Cytogenetics normal. FLT3-. Genomics pending currently appears to be standard risk.
#AML
-Today is day 6 of 7+3, day 3 of idarubicin held due to hemodynamic instability, cytarabine held for 2 days during severe hemodynamic instability and need for pericardiocentesis now restarted and on fourth day of administration.
-He is still on 2 pressors he was able to come off of Levophed at some point today but after diuresis for volume management which he responded well to in regards to urine output he had worsening hypotension and is now back on both pressors with Levophed and vasopressin.
-Access is by PICC line
-TTE showed a normal EF
-His LDH is downtrending, his phosphorus is up trending secondary to lysis and acute renal failure
-His renal failure secondary to leukemia and ATN, responded well to a diuretic challenge today. Currently not needing dialysis.
-Plan to continue broad-spectrum antimicrobial coverage until he is no longer neutropenic. Currently on acyclovir, meropenem, and posaconazole
-His lack of improvement in mental status during sedation vacation today is somewhat concerning, does withdraw to noxious stimuli
-Continue standard transfusion threshold with hemoglobin of 7.5 or less, platelets 10 or less spontaneously, 20 unless febrile, as needed if bleeding.
-He will need irradiated packed red blood cells due to his neutropenia
Prognosis continues to be guarded but his intent of treatment is definitive in nature with a prognosis measured in years if he is able to recover from acute events.
4-13-21- Dr. Buckley;
Assessment/Recommendations: 66 y.o. male with a recent history of a type II NSTEMI who had what appeared to be a transient bicytopenia with self resolving neutropenia and very mild thrombocytopenia that was followed by 2 to 3 weeks of progressive constitutional symptoms and an elevated white count above 30,000 blasts on the peripheral smear review concerning for AML. Bone marrow biopsy and flow cytometric analysis of peripheral blood returned positive for AML with monotypic differentiation. FISH for PML/RARA was negative.
#AML
-Today is day 4 of 7+3, day 3 of idarubicin held due to hemodynamic instability cytarabine also held initially. His hemodynamics have improved with the interventions today including pressor support, intubation, pericardiocentesis. We will plan to continue continuous infusion cytarabine. If he is able to improve and come off of pressors we can consider adding in his last day of idarubicin.

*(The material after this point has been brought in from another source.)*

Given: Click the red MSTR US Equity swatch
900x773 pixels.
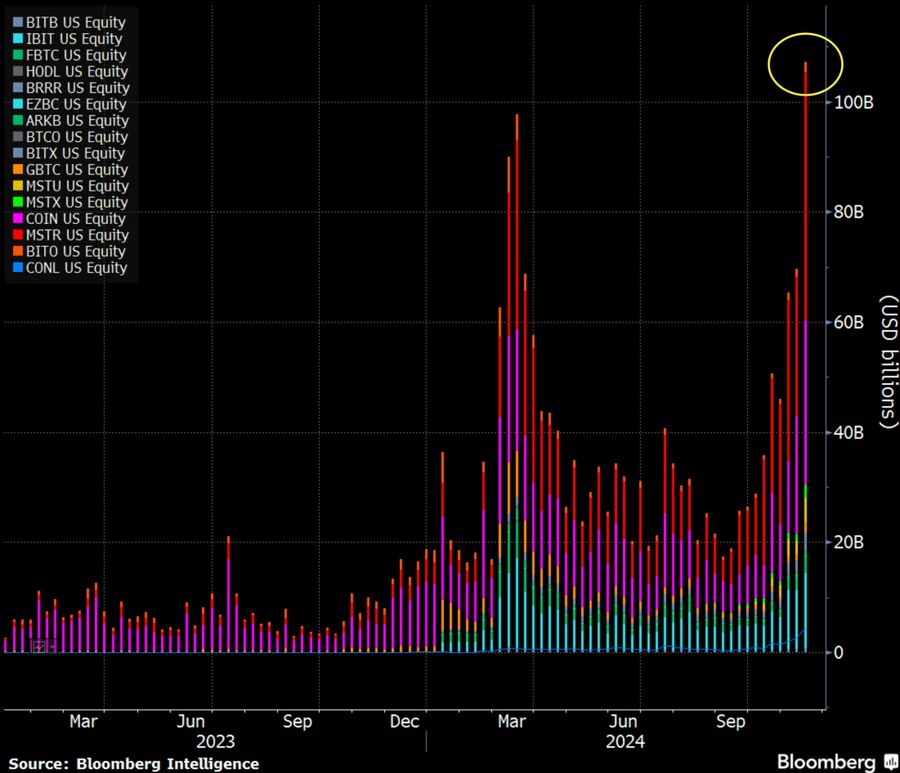Looking at the screenshot, I should point(16,235).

-White blood cell count 4.5 he is now neutropenic with an ANC of 0.9 hemoglobin stable at 8.6 platelets low at 20
-Access is by PICC line
-TTE showed a normal EF
-His LDH is downtrending, his phosphorus is up trending secondary to lysis and acute renal failure
-Urine output continues to worsen. Think there are certainly some contribution from infiltration from AML potentially also some ATN from his hemodynamic instability.
-Plan to continue broad-spectrum antimicrobial coverage until he is no longer neutropenic. Currently on acyclovir, meropenem, and planning to add posaconazole for prophylaxis due to his anticipated long-term neutropenia.
Prognosis continues to be guarded. His hemodynamics have improved throughout the day after his pericardiocentesis. His LDH continues to downtrend his overall burden of AML should be improving. Hopefully he is passed the initial severe inflammatory response from the degranulation process secondary to his aggressive leukemia and also the cytotoxic effects from his chemotherapy on his leukemia. Updated his wife today regarding the details and an additional 30-minute advanced care planning conversation.